# Yosemite To Northern California Coast



## Excursions R Us (Jan 25, 2006)

Hello,
Many thanks to all for their invaluable tips. Here I go again......would anyone be able to tell me the best route for towing from Yosemite to the Northern California coast? My thoughts were along the 120 to the 580 through Livermore and oakland then north on the 101? 
Also, any recommendations for coastal camping in northern california. We are working our way up through the state parks of oregon before heading back to Ontario. THanks for any help.


----------



## mike (Dec 17, 2006)

When are u planning on going. We already have resvations at sequoia and are waiting to book yosemite. We are also planning a get together with some oregon outbackers if u are interested?


----------



## cabullydogs (Jul 12, 2008)

It appears that you have already chosen the most intelligent route already. Prior to I-580, you will have abrief stint on the 205. From US-101, it will be your choice to cut over to the coast early, or wait until the 101 takes you there. Some of the highways leading to the coast are a bit narrow with lots of turns. May not be the best choice for a longer trailer, or for those who have weak stomachs. (Some of my friends have lost their lunch on the trip to Mendocino, but not while I was driving....)


----------



## folsom_five (Jan 10, 2008)

120->205->580 is the way to go, but from there it will depend on where you want to camp next. I really love the Santa Cruz coast area, but that may be a little further South than you wanted to be. I think you mentioned in a previous post that you were planning on going into Sequoia, but what are your plans after that?
--Greg


----------



## Herbicidal (Aug 29, 2003)

Excursions R Us - that route should be fine. You would definately want to avoid 580 in the afternoon due to the *HUGE* commute crush. The Richmond-San Rafael bridge is a toll bridge (the direction you're going), so keep your wallet handy.

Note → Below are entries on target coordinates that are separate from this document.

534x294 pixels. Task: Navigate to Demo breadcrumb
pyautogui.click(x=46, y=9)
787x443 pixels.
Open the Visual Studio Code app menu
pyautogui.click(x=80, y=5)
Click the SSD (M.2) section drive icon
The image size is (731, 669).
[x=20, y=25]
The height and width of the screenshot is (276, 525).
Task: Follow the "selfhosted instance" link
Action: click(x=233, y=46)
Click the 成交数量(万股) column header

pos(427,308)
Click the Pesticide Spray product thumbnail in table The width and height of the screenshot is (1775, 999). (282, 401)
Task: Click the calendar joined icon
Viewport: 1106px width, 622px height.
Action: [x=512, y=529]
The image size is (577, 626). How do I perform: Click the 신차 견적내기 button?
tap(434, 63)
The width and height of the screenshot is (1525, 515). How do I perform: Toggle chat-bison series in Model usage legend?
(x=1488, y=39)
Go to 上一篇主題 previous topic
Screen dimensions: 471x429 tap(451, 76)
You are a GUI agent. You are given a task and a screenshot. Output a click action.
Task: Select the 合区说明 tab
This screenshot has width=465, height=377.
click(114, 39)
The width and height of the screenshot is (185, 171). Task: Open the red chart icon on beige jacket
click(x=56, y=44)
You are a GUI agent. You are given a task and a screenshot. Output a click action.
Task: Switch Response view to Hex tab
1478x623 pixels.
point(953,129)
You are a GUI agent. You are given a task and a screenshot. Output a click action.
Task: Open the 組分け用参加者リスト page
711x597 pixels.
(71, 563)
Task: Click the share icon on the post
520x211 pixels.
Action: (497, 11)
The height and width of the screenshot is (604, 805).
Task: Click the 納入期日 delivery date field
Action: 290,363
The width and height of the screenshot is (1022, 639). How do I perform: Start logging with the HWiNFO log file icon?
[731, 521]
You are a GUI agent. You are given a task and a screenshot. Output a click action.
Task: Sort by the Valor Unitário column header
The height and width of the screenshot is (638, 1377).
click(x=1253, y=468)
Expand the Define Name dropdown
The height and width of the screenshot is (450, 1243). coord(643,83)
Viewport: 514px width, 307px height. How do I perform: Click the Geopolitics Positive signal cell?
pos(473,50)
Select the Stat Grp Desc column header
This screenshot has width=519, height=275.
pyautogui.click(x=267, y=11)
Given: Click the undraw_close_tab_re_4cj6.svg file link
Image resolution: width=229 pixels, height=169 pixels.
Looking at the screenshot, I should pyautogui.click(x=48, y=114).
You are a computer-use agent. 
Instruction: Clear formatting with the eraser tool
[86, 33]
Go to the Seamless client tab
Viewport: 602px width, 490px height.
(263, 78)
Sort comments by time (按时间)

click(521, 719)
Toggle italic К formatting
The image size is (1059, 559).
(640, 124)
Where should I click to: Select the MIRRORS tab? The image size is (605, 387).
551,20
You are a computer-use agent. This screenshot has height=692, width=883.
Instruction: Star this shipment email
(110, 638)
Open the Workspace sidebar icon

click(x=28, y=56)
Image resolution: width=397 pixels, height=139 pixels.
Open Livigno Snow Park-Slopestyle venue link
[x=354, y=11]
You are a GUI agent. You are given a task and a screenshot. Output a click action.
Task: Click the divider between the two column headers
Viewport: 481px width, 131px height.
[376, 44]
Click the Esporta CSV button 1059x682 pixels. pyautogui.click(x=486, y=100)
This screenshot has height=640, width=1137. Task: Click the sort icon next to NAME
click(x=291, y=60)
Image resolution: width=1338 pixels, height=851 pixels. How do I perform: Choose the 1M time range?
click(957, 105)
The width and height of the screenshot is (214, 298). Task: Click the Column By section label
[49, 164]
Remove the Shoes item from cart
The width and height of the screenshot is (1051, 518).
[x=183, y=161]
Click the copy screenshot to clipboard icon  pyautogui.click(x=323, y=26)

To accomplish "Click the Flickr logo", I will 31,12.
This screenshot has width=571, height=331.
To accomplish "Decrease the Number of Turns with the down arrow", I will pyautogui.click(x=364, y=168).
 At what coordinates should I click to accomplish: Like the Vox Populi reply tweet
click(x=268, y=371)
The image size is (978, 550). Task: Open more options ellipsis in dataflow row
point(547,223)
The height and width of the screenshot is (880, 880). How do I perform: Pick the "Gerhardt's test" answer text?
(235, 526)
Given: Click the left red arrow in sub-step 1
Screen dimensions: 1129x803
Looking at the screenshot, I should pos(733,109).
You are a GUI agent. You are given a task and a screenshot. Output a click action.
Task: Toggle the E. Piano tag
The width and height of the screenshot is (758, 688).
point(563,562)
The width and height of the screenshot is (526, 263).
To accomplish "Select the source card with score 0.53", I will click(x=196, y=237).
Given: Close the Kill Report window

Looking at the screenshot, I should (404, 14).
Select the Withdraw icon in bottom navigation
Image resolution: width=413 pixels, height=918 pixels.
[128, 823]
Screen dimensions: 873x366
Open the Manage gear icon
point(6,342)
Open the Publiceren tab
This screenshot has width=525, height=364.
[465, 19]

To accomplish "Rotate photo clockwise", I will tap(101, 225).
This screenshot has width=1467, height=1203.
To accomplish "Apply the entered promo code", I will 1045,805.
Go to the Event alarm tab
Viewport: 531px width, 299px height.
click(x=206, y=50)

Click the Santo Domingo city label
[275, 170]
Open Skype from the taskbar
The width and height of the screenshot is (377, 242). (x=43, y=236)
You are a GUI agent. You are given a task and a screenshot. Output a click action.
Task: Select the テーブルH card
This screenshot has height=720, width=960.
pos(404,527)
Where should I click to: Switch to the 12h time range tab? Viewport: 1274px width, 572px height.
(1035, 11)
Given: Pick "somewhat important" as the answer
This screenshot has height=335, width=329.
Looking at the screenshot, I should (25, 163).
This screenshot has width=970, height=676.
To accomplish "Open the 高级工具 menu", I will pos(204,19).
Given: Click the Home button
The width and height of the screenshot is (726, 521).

Regarding 101 and coastal camping. As you've probably seen, 101 doesn't really come to the coast until about the Eureka area. Are you wanting to find a place on the coast before Eureka? If so, this would involve cutting over the coastal mountain range to hwy 1, which is quite twisty. And, there are not many opportunities to do that. Possibilities are: (1) from hwy 101 to hwy 12 east to Sebastopol, then take the Bodega Hwy to hwy 1. (2) hwy 128 from just north of Cloverdale to hwy 1.

Honestly, I would not recommend going any farther north on hwy 1 than Ft. Bragg. If you are on the coast at the point, take hwy 20 back to hwy 101 and continue north.


----------



## Excursions R Us (Jan 25, 2006)

Herbicidal said:


> Excursions R Us - that route should be fine. You would definately want to avoid 580 in the afternoon due to the *HUGE* commute crush. The Richmond-San Rafael bridge is a toll bridge (the direction you're going), so keep your wallet handy.
> 
> 
> 
> ...


Thanks. We will be camping on the coast in San Diego and Newport beach as well as through Oregon so I think it would be best to stay on the 101 to Eureka How long is the drive from Yosemite to say Eureka? Are there any recommended campgrounds from Eureka to Crescent City? Thanks.


----------



## Herbicidal (Aug 29, 2003)

According to Google maps, Yosemite to Eureka is about 450 miles via the route we all seem to agree upon. I would strongly suggest breaking that drive up into two days. Santa Rosa is about 1/2 way and I'm sure you could find a place in that area for a brief overnighter. Maybe even stay in a motel for a night. From Santa Rosa to Eureka is about 216 miles.

For camping reservations in California, check out this link. Reserve America is what CA uses. Some options between Eureka and Crescent City are (if you stay with state parks):

Trinidad State Beach
Patricks Point State Park
Del Norte Coast Redwoods State Park
Jedediah Smith State Park

After Crescent City, you head into Oregon. I would do some searches on those parks to ensure they can accomodate your size rig.


----------